Copyright Notice

This text is copyright by CMP Media, LLC, and is used with their permission. Further distribution or use is not permitted.

This text has appeared in an edited form in SysAdmin/PerformanceComputing/UnixReview magazine. However, the version you are reading here is as the author originally submitted the article for publication, not after their editors applied their creativity.

Please read all the information in the table of contents before using this article.
Download this listing!

Unix Review Column 56 (Jan 2005)

[suggested title: ``Checking your bookmarks'']

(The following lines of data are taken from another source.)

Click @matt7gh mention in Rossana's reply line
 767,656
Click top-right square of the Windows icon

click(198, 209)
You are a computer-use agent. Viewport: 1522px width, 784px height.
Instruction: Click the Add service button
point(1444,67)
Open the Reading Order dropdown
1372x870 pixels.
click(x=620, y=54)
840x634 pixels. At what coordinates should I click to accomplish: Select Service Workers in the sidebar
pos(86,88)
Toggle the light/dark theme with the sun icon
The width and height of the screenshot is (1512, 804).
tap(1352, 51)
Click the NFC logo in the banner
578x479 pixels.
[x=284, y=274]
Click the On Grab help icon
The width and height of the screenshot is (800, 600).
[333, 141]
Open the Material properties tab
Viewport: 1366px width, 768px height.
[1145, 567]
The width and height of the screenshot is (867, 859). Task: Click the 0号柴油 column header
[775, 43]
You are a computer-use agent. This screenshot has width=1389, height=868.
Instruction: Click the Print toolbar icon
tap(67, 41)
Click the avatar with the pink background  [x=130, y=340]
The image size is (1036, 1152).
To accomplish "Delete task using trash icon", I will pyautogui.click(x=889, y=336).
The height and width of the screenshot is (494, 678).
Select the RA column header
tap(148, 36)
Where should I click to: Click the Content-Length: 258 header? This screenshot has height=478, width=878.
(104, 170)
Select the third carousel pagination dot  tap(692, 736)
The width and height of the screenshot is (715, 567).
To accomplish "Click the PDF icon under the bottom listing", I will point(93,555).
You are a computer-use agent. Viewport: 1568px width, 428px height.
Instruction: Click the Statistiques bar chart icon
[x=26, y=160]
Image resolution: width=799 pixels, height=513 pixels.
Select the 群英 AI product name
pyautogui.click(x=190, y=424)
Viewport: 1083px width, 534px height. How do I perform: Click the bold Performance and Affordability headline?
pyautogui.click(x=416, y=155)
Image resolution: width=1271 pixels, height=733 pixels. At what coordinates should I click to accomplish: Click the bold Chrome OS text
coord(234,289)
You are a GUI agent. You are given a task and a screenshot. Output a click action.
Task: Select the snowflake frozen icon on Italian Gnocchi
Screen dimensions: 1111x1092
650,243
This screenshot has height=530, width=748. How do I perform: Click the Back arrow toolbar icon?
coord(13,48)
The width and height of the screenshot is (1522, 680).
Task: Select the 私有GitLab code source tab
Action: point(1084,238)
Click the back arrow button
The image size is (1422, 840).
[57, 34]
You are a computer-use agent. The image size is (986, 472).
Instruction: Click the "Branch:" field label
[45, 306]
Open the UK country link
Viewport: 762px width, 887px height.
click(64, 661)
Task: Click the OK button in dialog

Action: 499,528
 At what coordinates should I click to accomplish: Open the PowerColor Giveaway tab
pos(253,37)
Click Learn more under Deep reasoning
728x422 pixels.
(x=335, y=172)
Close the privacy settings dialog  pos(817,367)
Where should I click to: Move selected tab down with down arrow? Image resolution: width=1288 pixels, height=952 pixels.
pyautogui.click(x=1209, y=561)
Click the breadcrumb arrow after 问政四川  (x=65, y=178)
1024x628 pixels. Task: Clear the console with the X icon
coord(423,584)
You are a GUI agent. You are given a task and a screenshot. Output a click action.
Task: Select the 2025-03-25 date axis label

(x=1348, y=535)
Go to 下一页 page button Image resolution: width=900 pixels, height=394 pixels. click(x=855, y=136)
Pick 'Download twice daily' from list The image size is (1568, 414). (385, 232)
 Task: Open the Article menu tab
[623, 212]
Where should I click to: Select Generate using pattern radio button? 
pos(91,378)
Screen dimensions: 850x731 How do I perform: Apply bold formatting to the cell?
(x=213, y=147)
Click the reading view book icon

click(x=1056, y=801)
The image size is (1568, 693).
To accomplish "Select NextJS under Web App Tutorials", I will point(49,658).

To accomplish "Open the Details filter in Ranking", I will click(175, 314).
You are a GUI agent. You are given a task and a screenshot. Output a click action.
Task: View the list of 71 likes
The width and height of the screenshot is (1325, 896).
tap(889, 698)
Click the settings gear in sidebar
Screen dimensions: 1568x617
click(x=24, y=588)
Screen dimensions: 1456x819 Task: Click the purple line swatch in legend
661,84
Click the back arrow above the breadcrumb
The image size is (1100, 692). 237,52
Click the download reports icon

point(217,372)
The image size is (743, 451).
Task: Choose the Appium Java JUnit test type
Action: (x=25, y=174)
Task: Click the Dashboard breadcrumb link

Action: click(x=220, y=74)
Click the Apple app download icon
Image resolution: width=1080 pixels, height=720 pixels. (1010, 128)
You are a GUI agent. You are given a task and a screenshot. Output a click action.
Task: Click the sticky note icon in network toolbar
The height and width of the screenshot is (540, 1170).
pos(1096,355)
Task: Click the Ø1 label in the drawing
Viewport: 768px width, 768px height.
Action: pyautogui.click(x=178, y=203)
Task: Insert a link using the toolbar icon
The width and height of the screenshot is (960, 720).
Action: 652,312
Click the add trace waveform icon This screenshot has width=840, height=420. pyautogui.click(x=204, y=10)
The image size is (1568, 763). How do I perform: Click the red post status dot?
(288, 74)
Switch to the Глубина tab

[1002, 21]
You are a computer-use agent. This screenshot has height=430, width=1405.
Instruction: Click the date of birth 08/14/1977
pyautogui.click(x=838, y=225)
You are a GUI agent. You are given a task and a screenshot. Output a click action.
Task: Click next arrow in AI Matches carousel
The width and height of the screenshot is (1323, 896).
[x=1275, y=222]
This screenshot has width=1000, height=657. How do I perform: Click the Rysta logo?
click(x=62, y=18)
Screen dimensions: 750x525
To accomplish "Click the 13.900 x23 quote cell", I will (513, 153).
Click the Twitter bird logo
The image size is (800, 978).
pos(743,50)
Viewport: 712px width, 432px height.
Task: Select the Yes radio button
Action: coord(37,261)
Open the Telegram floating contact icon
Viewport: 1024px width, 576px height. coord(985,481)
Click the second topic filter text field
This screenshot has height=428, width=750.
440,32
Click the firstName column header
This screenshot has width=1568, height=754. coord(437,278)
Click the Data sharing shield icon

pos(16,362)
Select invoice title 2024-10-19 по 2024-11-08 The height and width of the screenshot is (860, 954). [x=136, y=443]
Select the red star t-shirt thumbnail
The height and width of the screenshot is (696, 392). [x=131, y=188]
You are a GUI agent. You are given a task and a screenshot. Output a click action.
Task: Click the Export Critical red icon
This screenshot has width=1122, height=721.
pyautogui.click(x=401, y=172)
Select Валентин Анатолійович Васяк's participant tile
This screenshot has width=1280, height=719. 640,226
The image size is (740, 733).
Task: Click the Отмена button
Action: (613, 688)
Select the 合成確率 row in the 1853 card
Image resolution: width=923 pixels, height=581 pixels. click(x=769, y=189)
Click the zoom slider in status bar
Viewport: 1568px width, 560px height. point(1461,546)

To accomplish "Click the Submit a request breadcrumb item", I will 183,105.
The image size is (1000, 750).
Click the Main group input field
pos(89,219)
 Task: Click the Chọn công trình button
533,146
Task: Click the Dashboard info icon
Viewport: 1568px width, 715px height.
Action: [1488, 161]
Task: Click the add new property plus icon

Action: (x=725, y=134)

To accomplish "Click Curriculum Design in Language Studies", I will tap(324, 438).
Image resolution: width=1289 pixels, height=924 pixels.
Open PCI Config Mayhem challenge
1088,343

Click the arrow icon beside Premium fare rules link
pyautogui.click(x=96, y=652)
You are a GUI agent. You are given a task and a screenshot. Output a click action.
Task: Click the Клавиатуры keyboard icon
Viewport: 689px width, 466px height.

Like most people, I've bookmarked about a third of the known internet by now. Of course, sites go away, and URLs become invalid, so some of my lesser-used bookmarks are pointing off into 404-land.

Some browsers have an option to periodically revalidate bookmarks. My favorite browser lacks such a feature, but does include the ability to export an HTML file of all the bookmarks, and reimport a similar file in a way that can be easily merged back into my existing bookmark setup. So, I thought I'd take a whack at a Perl-based bookmark validator, especially one that worked in parallel so that I could get through my bookmark list fairly quickly. And the result is in [listing one, below].

Lines 1 through 3 declare the program as a Perl program, and turn on the compiler restrictions and warnings as good programming practice.

Lines 5 through 7 pull in three modules that are found in the CPAN. The HTML::Parser module enables my program to cleanly parse HTML with all its intricacies. The LWP::Parallel::UserAgent module provides a means to fetch many web pages at once. And finally, HTTP::Request::Common sets up an HTTP::Request object so that I can fetch it with the user agent.

Lines 9 and 10 set up the user interface for this program. I can use the program as a filter:

  ./this_program <Bookmarks.html >NewBookmarks.html

or as an in-place editor:

  ./this_program Bookmarks.html

As an in-place editor, the Bookmarks.html file will be renamed to Bookmarks.html~ (with an appended tilde), and the new version will appear at the original name.

Lines 11 to 19 edit each file (usually just one) in turn, or the standard input as one file. Line 12 slurps the entire file in to $_. Two passes are performed over the HTML text: the first pass in line 14 finds the existing links, and the second pass in line 18 edits the HTML with additional DEAD - text for links that were found broken. In between, we'll check the validity of the discovered URLs, in line 16. This is our entire top-level code, using named subroutines to clearly delineate the various phases and couplings of this program. I find it helpful to break a program down this way.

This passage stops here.